PROBLEM DETAILS: Reply with every entry, repeated exactly as given.

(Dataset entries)
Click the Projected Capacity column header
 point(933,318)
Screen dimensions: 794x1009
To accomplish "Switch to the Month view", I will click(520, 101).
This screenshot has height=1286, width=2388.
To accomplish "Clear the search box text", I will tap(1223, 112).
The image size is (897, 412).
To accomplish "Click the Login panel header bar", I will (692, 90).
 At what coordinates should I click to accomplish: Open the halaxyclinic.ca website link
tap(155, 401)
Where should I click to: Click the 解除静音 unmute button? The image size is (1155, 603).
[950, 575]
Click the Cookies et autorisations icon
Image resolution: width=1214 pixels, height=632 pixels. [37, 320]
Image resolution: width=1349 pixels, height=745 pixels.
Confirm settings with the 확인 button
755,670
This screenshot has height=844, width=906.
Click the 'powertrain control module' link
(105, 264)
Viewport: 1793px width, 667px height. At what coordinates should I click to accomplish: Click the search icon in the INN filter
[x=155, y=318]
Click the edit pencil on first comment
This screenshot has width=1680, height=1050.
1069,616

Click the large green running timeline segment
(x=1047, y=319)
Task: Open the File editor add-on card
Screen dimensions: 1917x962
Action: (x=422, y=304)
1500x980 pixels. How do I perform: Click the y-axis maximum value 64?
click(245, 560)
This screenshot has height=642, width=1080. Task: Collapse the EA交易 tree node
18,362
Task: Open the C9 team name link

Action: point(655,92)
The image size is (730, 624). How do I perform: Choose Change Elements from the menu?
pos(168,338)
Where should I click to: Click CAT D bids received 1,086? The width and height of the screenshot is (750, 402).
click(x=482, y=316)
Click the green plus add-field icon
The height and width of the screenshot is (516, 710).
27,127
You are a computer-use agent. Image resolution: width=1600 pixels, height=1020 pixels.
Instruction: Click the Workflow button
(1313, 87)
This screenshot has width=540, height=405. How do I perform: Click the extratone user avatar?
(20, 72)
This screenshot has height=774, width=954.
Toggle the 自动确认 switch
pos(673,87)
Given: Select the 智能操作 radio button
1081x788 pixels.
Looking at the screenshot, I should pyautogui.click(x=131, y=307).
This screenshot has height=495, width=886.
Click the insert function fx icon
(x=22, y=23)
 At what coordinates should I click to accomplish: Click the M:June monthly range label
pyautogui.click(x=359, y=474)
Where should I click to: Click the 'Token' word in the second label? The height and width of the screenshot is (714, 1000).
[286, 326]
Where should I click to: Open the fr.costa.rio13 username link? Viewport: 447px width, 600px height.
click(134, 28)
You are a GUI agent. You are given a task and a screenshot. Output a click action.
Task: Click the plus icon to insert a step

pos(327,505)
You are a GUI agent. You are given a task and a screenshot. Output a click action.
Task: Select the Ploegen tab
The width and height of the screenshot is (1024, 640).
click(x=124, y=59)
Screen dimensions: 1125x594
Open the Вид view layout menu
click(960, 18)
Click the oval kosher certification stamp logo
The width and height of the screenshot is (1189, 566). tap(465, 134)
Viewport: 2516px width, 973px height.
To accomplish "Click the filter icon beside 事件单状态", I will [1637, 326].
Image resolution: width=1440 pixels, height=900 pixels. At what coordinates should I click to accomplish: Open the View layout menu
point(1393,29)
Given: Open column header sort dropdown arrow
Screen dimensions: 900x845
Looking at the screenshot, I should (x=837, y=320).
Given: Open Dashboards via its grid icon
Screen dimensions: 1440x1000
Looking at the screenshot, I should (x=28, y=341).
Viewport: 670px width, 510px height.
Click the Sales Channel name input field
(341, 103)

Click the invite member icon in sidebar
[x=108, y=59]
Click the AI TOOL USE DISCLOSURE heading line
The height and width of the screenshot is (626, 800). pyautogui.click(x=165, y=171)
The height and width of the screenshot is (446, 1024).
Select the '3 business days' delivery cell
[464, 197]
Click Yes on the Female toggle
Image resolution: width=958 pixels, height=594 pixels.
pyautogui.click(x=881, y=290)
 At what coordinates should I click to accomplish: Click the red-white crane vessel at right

TASK SOLUTION:
Click the Projected Capacity column header
 point(933,318)
Screen dimensions: 794x1009
To accomplish "Switch to the Month view", I will click(520, 101).
This screenshot has height=1286, width=2388.
To accomplish "Clear the search box text", I will tap(1223, 112).
The image size is (897, 412).
To accomplish "Click the Login panel header bar", I will (692, 90).
 At what coordinates should I click to accomplish: Open the halaxyclinic.ca website link
tap(155, 401)
Where should I click to: Click the 解除静音 unmute button? The image size is (1155, 603).
[950, 575]
Click the Cookies et autorisations icon
Image resolution: width=1214 pixels, height=632 pixels. [37, 320]
Image resolution: width=1349 pixels, height=745 pixels.
Confirm settings with the 확인 button
755,670
This screenshot has height=844, width=906.
Click the 'powertrain control module' link
(105, 264)
Viewport: 1793px width, 667px height. At what coordinates should I click to accomplish: Click the search icon in the INN filter
[x=155, y=318]
Click the edit pencil on first comment
This screenshot has width=1680, height=1050.
1069,616

Click the large green running timeline segment
(x=1047, y=319)
Task: Open the File editor add-on card
Screen dimensions: 1917x962
Action: (x=422, y=304)
1500x980 pixels. How do I perform: Click the y-axis maximum value 64?
click(245, 560)
This screenshot has height=642, width=1080. Task: Collapse the EA交易 tree node
18,362
Task: Open the C9 team name link

Action: point(655,92)
The image size is (730, 624). How do I perform: Choose Change Elements from the menu?
pos(168,338)
Where should I click to: Click CAT D bids received 1,086? The width and height of the screenshot is (750, 402).
click(x=482, y=316)
Click the green plus add-field icon
The height and width of the screenshot is (516, 710).
27,127
You are a computer-use agent. Image resolution: width=1600 pixels, height=1020 pixels.
Instruction: Click the Workflow button
(1313, 87)
This screenshot has width=540, height=405. How do I perform: Click the extratone user avatar?
(20, 72)
This screenshot has height=774, width=954.
Toggle the 自动确认 switch
pos(673,87)
Given: Select the 智能操作 radio button
1081x788 pixels.
Looking at the screenshot, I should pyautogui.click(x=131, y=307).
This screenshot has height=495, width=886.
Click the insert function fx icon
(x=22, y=23)
 At what coordinates should I click to accomplish: Click the M:June monthly range label
pyautogui.click(x=359, y=474)
Where should I click to: Click the 'Token' word in the second label? The height and width of the screenshot is (714, 1000).
[286, 326]
Where should I click to: Open the fr.costa.rio13 username link? Viewport: 447px width, 600px height.
click(134, 28)
You are a GUI agent. You are given a task and a screenshot. Output a click action.
Task: Click the plus icon to insert a step

pos(327,505)
You are a GUI agent. You are given a task and a screenshot. Output a click action.
Task: Select the Ploegen tab
The width and height of the screenshot is (1024, 640).
click(x=124, y=59)
Screen dimensions: 1125x594
Open the Вид view layout menu
click(960, 18)
Click the oval kosher certification stamp logo
The width and height of the screenshot is (1189, 566). tap(465, 134)
Viewport: 2516px width, 973px height.
To accomplish "Click the filter icon beside 事件单状态", I will [1637, 326].
Image resolution: width=1440 pixels, height=900 pixels. At what coordinates should I click to accomplish: Open the View layout menu
point(1393,29)
Given: Open column header sort dropdown arrow
Screen dimensions: 900x845
Looking at the screenshot, I should (x=837, y=320).
Given: Open Dashboards via its grid icon
Screen dimensions: 1440x1000
Looking at the screenshot, I should (x=28, y=341).
Viewport: 670px width, 510px height.
Click the Sales Channel name input field
(341, 103)

Click the invite member icon in sidebar
[x=108, y=59]
Click the AI TOOL USE DISCLOSURE heading line
The height and width of the screenshot is (626, 800). pyautogui.click(x=165, y=171)
The height and width of the screenshot is (446, 1024).
Select the '3 business days' delivery cell
[464, 197]
Click Yes on the Female toggle
Image resolution: width=958 pixels, height=594 pixels.
pyautogui.click(x=881, y=290)
 At what coordinates should I click to accomplish: Click the red-white crane vessel at right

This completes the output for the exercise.